OC Transpo trying to keep defence employees on board

OC Transpo is gearing up to keep as many National Defence employees as possible as the great Nortel campus migration finally begins.

Beginning in September, about 3,400 National Defence employees will begin their move from offices across the region to the campus at 3500 Carling Avenue. The rest of the 8,500 employees will have arrived by 2019.

For Ottawa’s transit planners, this poses a challenge. Many defence employees currently live in Orleans, according to OC Transpo’s systems planning manager Pat Scrimgeour. Consolidating them in the west end likely means more transit headaches.

"We all recognize it’s a longer trip for many people and some people may choose to get there other ways," Mr. Scrimgeour said.

To combat a potential transit exodus, OC Transpo staff have been "feeding information" to National Defence about planned transit tweaks so employees can plan ahead for their new commute.

That includes permanently extending Route 103, which starts in Orleans, directly to a new bus stop on campus come September. Peak hour, peak direction route 101 trips from St-Laurent station will also be extended.

And route 182, which currently leaves from Lincoln Fields and heads west through Nepean and Kanata, will start at Tunney’s Pasture instead to make connections easier this fall.

Defence spokesman Daniel Le Bouthillier said his department is working closely with OC Transpo and Gatineau’s STO to "ensure a smooth transition."

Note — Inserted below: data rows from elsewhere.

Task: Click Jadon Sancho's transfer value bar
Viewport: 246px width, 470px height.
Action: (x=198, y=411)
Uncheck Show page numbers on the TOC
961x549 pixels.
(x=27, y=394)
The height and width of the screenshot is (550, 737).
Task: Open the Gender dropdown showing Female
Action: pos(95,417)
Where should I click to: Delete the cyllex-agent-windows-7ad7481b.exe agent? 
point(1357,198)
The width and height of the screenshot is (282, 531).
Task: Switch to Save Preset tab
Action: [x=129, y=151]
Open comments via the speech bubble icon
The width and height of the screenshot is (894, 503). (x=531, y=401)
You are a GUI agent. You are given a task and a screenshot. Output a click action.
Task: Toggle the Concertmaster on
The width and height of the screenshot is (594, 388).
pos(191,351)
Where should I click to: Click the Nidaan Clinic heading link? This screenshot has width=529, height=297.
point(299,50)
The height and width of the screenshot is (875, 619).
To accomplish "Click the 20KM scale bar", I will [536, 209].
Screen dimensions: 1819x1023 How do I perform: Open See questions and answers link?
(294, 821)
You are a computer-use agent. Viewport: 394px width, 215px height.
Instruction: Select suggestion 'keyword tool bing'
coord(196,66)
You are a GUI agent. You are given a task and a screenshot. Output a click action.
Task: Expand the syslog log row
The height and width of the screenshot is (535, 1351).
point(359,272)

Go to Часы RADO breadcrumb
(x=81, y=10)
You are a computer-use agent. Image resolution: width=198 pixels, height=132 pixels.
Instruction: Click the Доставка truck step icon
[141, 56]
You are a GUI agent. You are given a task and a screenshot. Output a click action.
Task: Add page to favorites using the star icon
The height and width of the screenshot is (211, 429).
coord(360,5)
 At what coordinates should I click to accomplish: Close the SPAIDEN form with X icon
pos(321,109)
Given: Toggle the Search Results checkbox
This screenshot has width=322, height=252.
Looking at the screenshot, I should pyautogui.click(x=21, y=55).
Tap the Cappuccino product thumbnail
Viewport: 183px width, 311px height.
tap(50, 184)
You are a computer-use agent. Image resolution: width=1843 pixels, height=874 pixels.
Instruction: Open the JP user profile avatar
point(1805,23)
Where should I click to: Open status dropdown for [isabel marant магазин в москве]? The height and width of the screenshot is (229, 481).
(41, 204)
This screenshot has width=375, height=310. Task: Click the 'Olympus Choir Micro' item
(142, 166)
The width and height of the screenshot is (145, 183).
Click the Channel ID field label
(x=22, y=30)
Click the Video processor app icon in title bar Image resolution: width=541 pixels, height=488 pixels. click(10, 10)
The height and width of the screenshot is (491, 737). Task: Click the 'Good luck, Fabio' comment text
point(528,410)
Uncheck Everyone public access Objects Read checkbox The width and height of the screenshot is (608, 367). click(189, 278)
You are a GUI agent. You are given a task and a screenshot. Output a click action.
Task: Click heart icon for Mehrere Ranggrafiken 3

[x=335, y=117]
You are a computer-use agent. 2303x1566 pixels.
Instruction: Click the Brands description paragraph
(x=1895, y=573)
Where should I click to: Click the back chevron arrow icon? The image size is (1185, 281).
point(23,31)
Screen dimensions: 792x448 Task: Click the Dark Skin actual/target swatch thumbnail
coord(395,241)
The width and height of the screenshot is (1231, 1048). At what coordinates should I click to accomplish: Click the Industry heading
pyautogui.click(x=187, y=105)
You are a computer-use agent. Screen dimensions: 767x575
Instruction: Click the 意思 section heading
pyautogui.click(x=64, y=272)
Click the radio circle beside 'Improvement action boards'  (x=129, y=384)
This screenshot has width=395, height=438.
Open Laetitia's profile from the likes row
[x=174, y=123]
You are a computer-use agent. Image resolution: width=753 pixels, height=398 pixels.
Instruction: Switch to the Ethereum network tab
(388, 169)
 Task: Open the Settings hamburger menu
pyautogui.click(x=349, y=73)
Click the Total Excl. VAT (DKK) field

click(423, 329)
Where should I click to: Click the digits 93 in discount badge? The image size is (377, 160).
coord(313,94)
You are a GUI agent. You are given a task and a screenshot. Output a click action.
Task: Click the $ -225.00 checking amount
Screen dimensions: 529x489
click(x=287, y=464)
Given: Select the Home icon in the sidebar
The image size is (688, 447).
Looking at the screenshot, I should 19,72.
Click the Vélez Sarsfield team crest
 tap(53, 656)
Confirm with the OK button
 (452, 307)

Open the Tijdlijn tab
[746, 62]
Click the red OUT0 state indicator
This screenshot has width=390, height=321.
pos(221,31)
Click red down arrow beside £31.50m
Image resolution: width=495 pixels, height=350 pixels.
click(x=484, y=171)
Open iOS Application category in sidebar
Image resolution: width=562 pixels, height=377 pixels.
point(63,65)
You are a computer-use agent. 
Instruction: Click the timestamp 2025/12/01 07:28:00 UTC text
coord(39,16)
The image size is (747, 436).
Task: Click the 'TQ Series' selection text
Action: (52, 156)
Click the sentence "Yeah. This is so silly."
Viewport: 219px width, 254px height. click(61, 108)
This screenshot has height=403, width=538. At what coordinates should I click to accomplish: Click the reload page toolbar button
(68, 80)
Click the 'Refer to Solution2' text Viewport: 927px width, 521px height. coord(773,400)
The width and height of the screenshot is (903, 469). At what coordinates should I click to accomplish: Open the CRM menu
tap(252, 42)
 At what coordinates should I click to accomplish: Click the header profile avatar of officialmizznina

Staff are also developing a transportation demand management plan that "will emphasize the use of public transit," he added.

Mr. Scrimgeour said OC Transpo’s doing everything it can to ease the pain for customers, and will continue to tweak routes as demand patterns change.

"I hope they’ll stay," he said.

Hub with a history

The shift to Nortel’s former headquarters in Nepean has been in the works since 2010.

The federal government purchased the Carling Avenue campus for $208 million a year after the telecommunications company filed for bankruptcy, and expected to start relocating some 8,500 National Defence employees to their new digs by the end of 2015.

But that was delayed by nine months when Public Works employees discovered major structural damage at some of the buildings in late 2014.

The government said at the time it would have to replace the buildings’ massive glass panels, which had become unsealed. That was on top of the $506 million in renovations already budgeted to get the campus ready for sensitive National Defence operations.

At its height, the campus was home to more than 10,000 Nortel employees in 11 buildings, complete with a man-made lake and an in-house softball league.

It’s by no means empty today, but it’s going to get a whole lot cosier once the federal employees begin to move in this September.

According to Public Works, about 3,400 people will start to move this fall, and everyone should have settled there by 2019.

The move will reduce National Defence’s office locations in the capital region from more than 40 to about 10, saving up to $910 million over 25 years, the department said.

Several major offices in Gatineau and Ottawa will remain open, including the massive building on Colonel By Drive downtown and the Louis St. Laurent building near Lac Leamy.